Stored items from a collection
╔══

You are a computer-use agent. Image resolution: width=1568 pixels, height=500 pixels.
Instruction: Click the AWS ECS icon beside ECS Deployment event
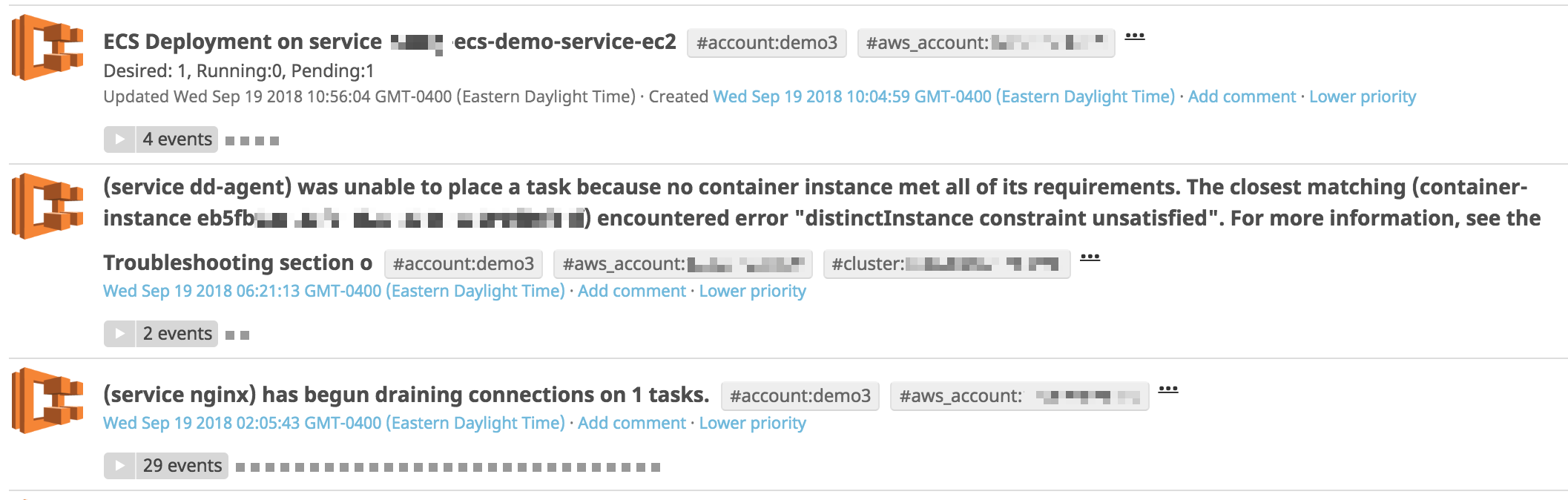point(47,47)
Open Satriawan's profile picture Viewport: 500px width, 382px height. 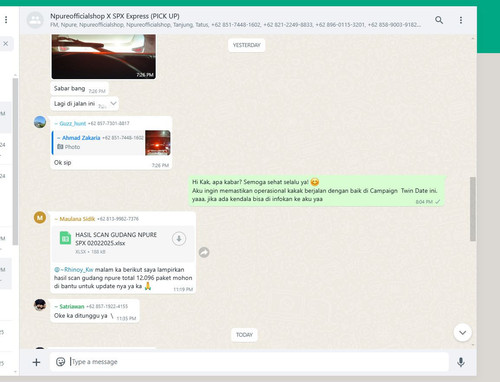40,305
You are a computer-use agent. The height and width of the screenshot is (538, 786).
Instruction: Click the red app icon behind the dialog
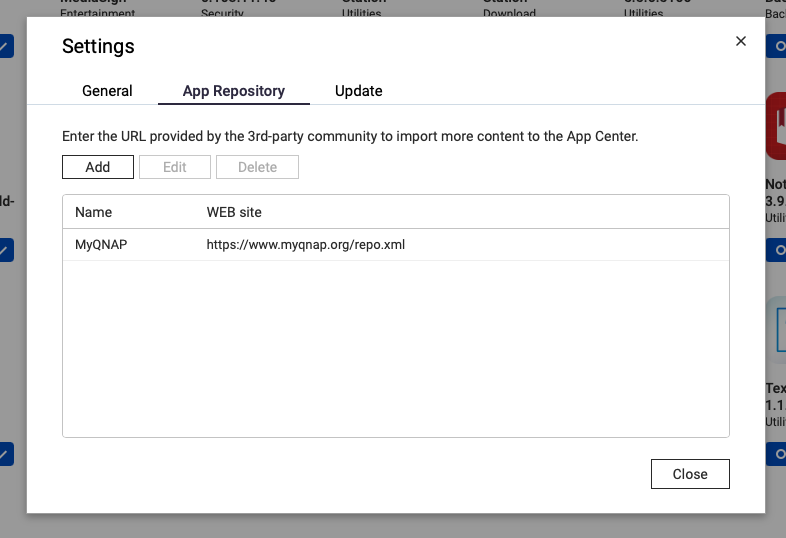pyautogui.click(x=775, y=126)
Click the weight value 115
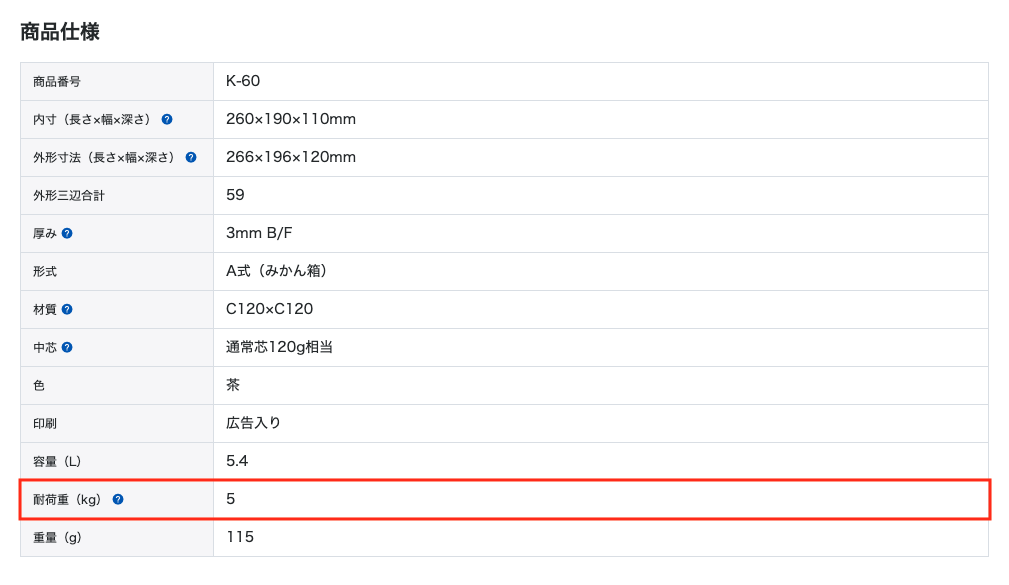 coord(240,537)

╚══

Transcribe the data from the line containing "You are a computer-use agent. The" through the end of the data, including both the first and last lines, and leave out the pictures.

You are a computer-use agent. The height and width of the screenshot is (538, 786).
Instruction: Click the red app icon behind the dialog
pyautogui.click(x=775, y=126)
Click the weight value 115
 coord(240,537)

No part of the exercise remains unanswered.